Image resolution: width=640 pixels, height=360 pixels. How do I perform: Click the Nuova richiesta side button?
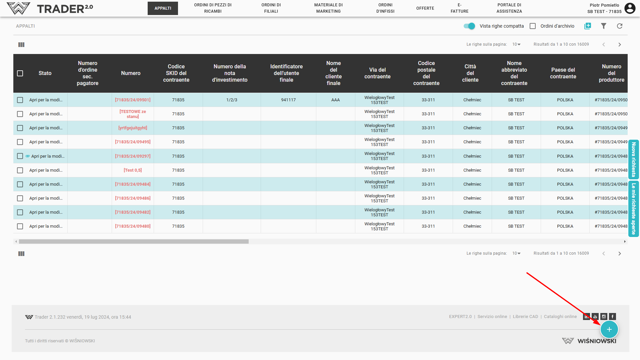pos(633,159)
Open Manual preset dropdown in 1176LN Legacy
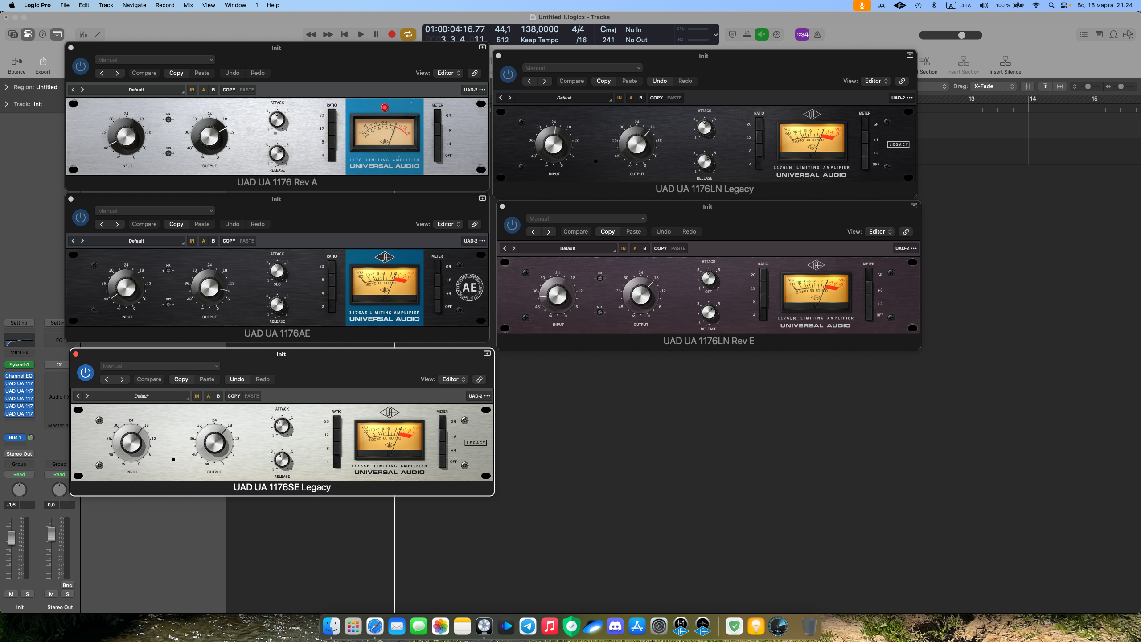This screenshot has height=642, width=1141. (582, 68)
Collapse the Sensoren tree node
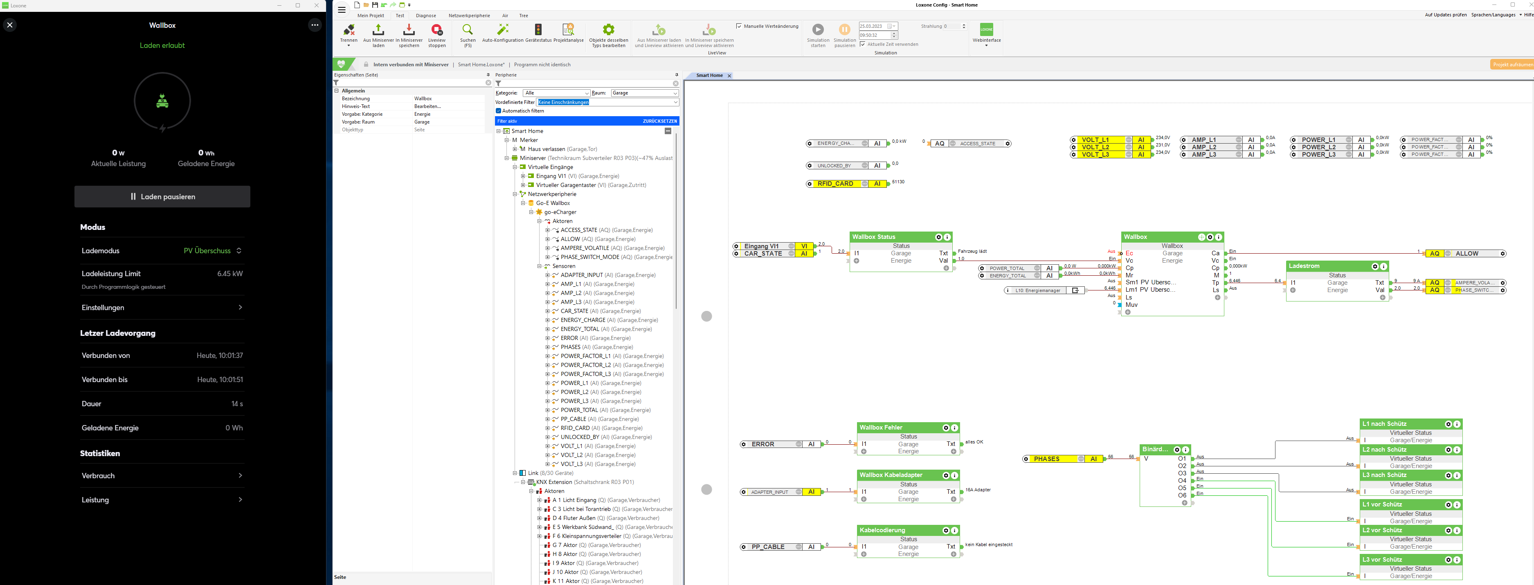Screen dimensions: 1534x585 [x=540, y=266]
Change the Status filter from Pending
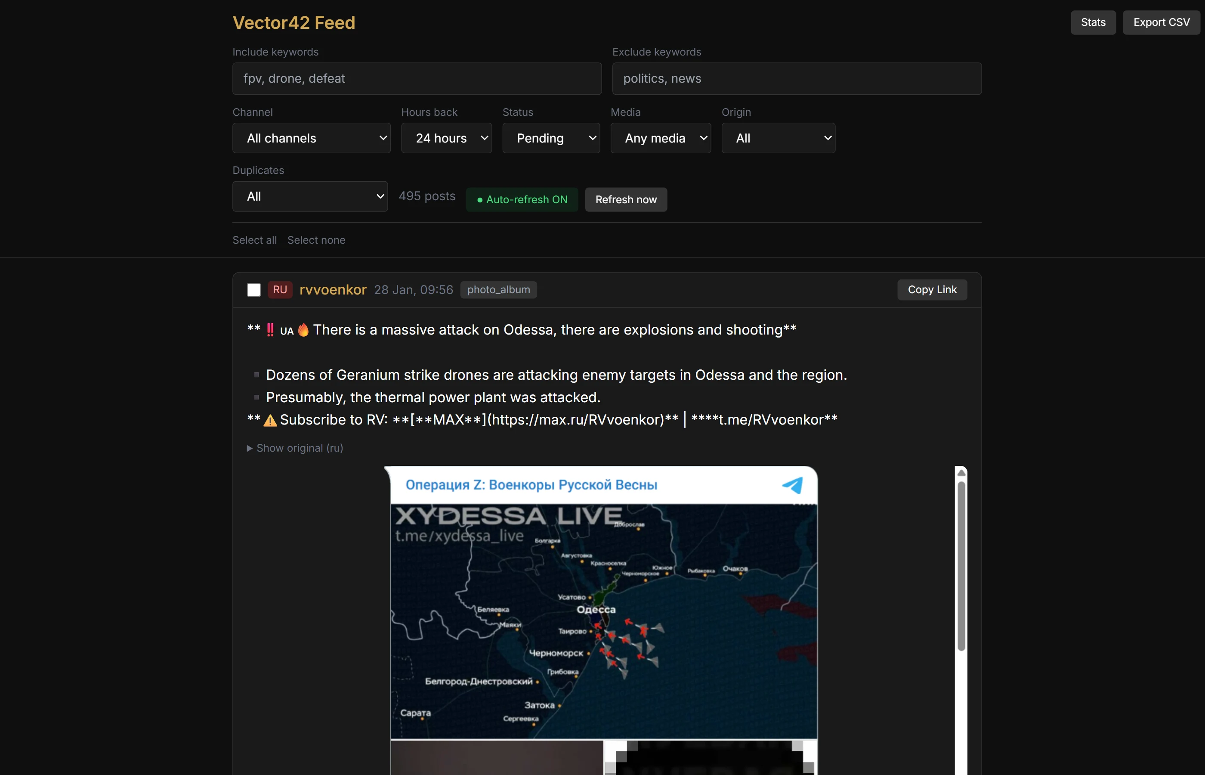The width and height of the screenshot is (1205, 775). (x=551, y=138)
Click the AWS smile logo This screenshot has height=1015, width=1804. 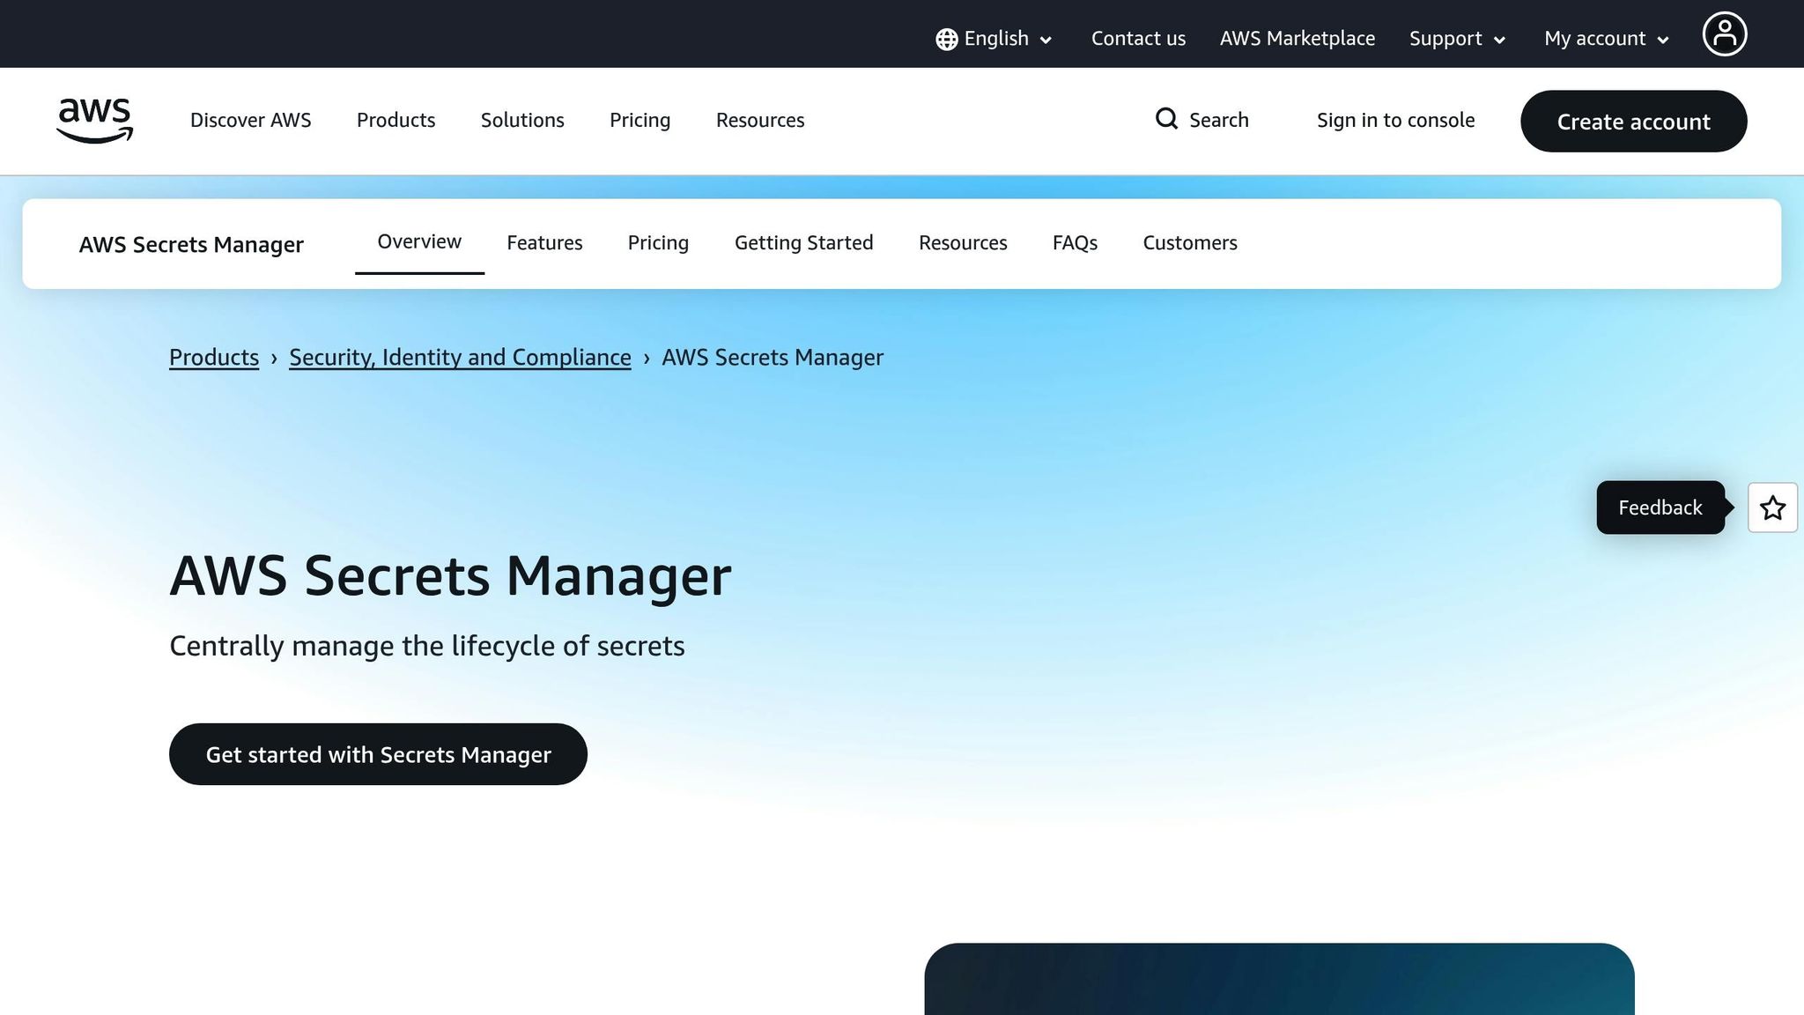coord(94,121)
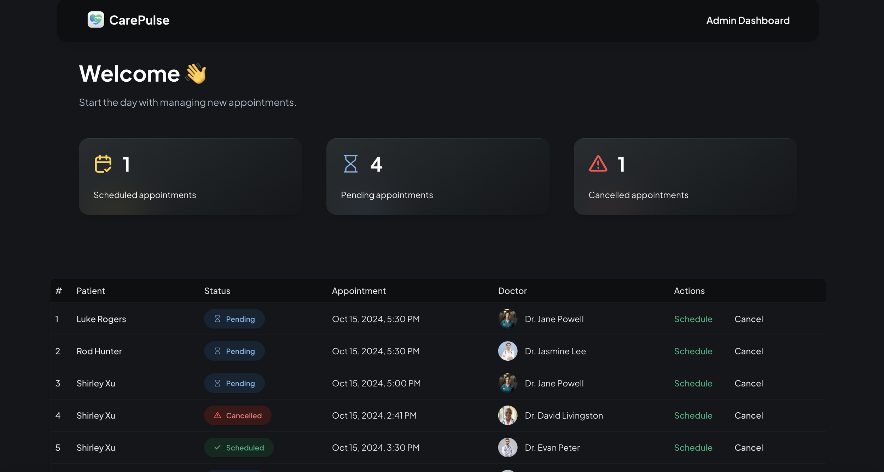Click the pending appointments hourglass icon
The image size is (884, 472).
click(x=350, y=164)
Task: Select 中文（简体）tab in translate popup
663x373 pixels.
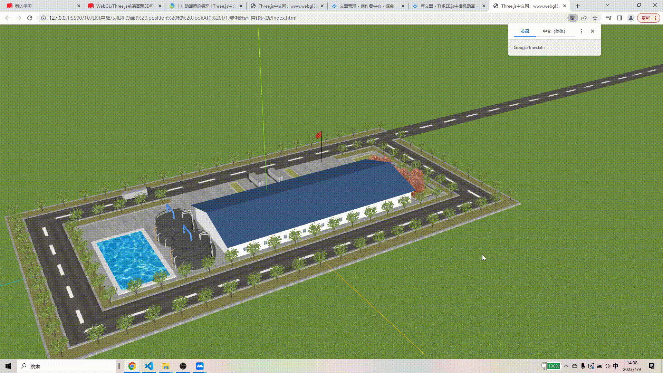Action: click(x=554, y=31)

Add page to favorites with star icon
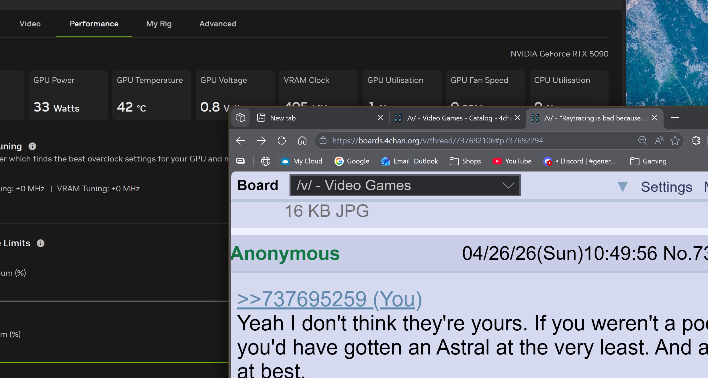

## WHAT TO DO
Keep pictures out and return the lines from the one containing "663x373 pixels." through the end of the listing, both included, character for character.

## ANSWER BOX
663x373 pixels.
Action: click(x=554, y=31)

Add page to favorites with star icon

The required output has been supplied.